Configuring the delayed inbox finality refers to adjusting sequencer node flags to control the timing and dependencies for when transactions (e.g., cross-chain messages or deposits) sent through the Delayed Inbox achieve finality on the child chain. The Delayed Inbox is a fallback mechanism for parent-to-child communications that bypasses the sequencer for direct inclusion, ensuring censorship resistance.

By default, finality for these transactions relies on layer-1 (L1) Ethereum block confirmations (typically tens of minutes). Configuration allows shifting to faster L2-based finality or reducing confirmation waits, trading speed for potential re-org risks. This reduction is an advanced sequencer-level setting, not a deployment-time parameter, and is primarily used to optimize bridging speed for use cases like high-frequency DeFi or gaming.

····················

» Problem requirements
Condense the paragraph of the delayed inbox finality excerpt that begins "By default, finality for these transactions" into a short bulleted list that keeps its main facts.

» Data excerpts

····················

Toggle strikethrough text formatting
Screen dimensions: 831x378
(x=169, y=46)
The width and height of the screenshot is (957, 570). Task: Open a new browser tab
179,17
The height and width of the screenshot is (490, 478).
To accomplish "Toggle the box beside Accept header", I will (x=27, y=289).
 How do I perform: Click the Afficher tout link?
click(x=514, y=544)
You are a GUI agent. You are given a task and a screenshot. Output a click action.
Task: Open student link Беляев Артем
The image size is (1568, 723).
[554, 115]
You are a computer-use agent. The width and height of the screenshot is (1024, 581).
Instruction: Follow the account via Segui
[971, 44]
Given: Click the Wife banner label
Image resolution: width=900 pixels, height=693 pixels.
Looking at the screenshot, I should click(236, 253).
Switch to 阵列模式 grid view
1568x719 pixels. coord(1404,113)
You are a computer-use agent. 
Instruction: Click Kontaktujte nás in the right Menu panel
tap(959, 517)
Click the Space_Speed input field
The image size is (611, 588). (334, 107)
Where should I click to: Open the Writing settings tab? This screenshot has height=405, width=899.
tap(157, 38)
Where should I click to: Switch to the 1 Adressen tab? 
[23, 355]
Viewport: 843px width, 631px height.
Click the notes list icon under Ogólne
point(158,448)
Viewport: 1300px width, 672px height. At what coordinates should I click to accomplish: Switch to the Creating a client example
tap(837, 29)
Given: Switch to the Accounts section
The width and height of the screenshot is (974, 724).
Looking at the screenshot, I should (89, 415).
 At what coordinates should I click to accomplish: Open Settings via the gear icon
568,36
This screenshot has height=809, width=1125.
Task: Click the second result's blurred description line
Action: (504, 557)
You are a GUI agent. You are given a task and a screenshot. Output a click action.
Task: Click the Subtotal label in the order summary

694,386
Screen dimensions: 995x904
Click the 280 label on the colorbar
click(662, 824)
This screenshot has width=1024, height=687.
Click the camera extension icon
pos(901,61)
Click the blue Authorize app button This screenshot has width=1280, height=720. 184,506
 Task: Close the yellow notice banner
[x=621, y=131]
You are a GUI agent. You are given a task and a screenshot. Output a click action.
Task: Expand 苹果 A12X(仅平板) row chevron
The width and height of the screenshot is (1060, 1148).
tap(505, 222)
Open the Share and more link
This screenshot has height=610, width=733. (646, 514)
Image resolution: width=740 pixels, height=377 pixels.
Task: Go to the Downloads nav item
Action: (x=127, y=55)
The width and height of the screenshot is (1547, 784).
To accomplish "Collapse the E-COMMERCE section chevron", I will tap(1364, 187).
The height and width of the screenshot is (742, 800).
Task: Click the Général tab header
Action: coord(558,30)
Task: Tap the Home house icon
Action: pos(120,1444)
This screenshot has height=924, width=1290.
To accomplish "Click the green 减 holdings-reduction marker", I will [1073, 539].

····················

» Reply to the exercise
- By default, finality depends on layer-1 Ethereum block confirmations, which typically take tens of minutes.
- Configuration can shift to faster L2-based finality or shorten confirmation waits, trading speed for possible re-org risk.
- This is an advanced sequencer-level setting, not a deployment-time parameter.
- It is mainly used to speed up bridging for cases such as high-frequency DeFi or gaming.